INCORPORATION

ARTICLES OF INCORPORATION
OF
THE Software and TECHNOLOGY VENDORS ASSOCIATION
TO:
DEPARTMENT OF CONSUMER AND REGULATORY AFFAIRS
BUSINESS REGULATION ADMINISTRATION
CORPORATIONS DIVISION
941 NORTH CAPITOL STREET, N.E.
WASHINGTON, D.C. 20002

We, the undersigned natural persons of the age of twenty-one years or more, acting as incorporators of a corporation under the NON-PROFIT CORPORATION ACT (D.C. Code, 1981 edition, Title 29, Chapter 5), adopt the following Articles of Incorporation:

FIRST: The name of the Corporation is The Software and Technology Vendors Association.

SECOND: The period of its duration is perpetual.
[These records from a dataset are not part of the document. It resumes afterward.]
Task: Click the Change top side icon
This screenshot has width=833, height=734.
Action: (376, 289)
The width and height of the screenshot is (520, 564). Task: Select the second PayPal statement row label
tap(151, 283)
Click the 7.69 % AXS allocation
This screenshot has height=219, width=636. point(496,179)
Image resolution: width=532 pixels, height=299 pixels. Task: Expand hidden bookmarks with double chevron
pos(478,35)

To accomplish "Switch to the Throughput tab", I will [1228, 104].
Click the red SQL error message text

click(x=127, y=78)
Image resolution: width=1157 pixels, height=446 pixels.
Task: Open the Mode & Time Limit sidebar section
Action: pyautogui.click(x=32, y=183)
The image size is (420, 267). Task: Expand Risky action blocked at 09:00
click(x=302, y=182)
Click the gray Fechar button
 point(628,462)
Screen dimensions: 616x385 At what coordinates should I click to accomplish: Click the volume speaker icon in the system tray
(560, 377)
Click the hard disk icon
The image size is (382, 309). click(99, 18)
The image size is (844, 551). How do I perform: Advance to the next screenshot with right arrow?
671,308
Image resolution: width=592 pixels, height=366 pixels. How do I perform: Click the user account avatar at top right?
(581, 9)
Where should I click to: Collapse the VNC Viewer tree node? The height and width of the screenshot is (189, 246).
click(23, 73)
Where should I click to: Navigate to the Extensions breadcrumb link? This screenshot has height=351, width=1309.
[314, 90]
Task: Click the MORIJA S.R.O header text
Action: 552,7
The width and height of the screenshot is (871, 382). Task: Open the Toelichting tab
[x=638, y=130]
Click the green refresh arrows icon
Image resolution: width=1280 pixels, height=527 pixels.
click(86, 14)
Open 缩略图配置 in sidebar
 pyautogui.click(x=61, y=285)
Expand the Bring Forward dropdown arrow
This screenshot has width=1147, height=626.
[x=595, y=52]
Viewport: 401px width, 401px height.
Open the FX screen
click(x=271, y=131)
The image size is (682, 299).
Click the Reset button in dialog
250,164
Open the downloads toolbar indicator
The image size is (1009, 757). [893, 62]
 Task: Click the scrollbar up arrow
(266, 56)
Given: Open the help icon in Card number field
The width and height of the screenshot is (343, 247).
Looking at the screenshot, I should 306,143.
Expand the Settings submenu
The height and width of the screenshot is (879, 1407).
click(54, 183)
THIRD: The purpose or purposes for which the Corporation is organized are: (i) to promote and bring high quality and innovative technological solutions and assistance to the managed behavioral health and human services industry; (ii) articulate and advocate the needs and interests of the behavioral health and human services technology vendors industry before legislative, administrative and judicial branches of local, state and national governments; and (iii) to promote policies and standards, and conduct activities for the betterment of all those individuals and firms involved in the behavioral health and human services technology vendors industry, provided that such policies and activities are not in violation of the prohibitions set out in Paragraph 7 hereof.

FOURTH: Membership. The Corporation shall have members, divided into such classes and having such voting rights, as provided in the Bylaws.

FIFTH: The Corporation is to be divided into 2 classes of members. The classes of members are as follows: Full and Associate. Qualifications for membership are any of the following: (i) companies engaged as software product providers who offer tools that automate all or part of a behavioral health or human service organization; (ii) companies engaged as ASP/Internet providers who offer business and clinical practice management and/or other business services to behavioral health and/or human services individual practitioners, provider organizations, managed care organizations and/or employee assistance programs; or (iii) companies engaged as content providers who provide internet based behavioral health and/or human services information and content to individual providers, clinicians, therapists and consumers.

SIXTH: Except for the initial Board of Directors, whose names are set forth in these Articles of Incorporation, the Board of Directors shall be elected or appointed as provided in the Bylaws by the membership.

SEVENTH: At all times, notwithstanding any change in name, merger, consolidation, reorganization, termination, dissolution, or winding up of this Corporation, voluntary or involuntary, or by operation of law, or any other provisions hereof:

i. the Corporation shall not possess or exercise any power or authority either expressly, by interpretation, or by operation of law that will prevent it at any time from qualifying and continuing to qualify as a corporation described in Section 501(c)(6) of the Internal Revenue Code; nor shall it engage directly or indirectly in any activity which would cause the loss of such qualifications.

ii. The Corporation shall never be operated for the purpose of carrying on a trade or business for-profit.

iii. At no time shall the Corporation engage in any activities which are unlawful under the laws of the United States of America, the District of Columbia, or any other jurisdiction where its activities are carried on.

iv. No compensation, loan, or other payment shall be paid to any officer, Board member, creator, organizer of the Corporation, or other private persons, except as reasonable compensation for services rendered and/or as a reasonable allowance for authorized expenditures incurred on behalf of the Corporation; and no part of the assets or net earnings, current or accumulated, of the Corporation shall ever be distributed to or divided among such persons, or inure, be used for, accrue to or benefit any such person or private individual.

EIGHTH: Upon the dissolution of the Corporation, the Board of Directors shall, after paying or making provisions of the payment of all liabilities of the Corporation, distribute all of the assets of the Corporation to such organizations as shall qualify as tax exempt organizations under Section 501(c) of the Internal Revenue Code of 1986, as amended, hereinafter referred to as "the Code."

NINTH: The address of the initial registered office of the Corporation is and the name of the initial registered agent at such address is:
Address: 1025 Vermont Avenue, N.W.
Washington, DC 20005
Name: CT Corporation System

TENTH: There shall be 7 initial members of the Board of Directors to serve until their successors are elected. The names and addresses of the initial members of the Board of Directors are as follows:

ELEVENTH: The name and address of each incorporator is:

Name ____________________________________________

Title _____________________________________________

Company _________________________________________

Address __________________________________________

Address __________________________________________

Signature _________________________________________

Name ____________________________________________

Title _____________________________________________

Company _________________________________________

Address __________________________________________

Address __________________________________________

Signature _________________________________________

Name ____________________________________________

Title _____________________________________________

Company _________________________________________

Address __________________________________________

Address __________________________________________

Signature _________________________________________

DATE:

I, , a Notary Public, hereby certify that on the _____ day of ________, 2003, LIST NAMES OF INCORPORATORS] appeared before me and signed the foregoing document as incorporators, and have averred that the statements therein contained are true.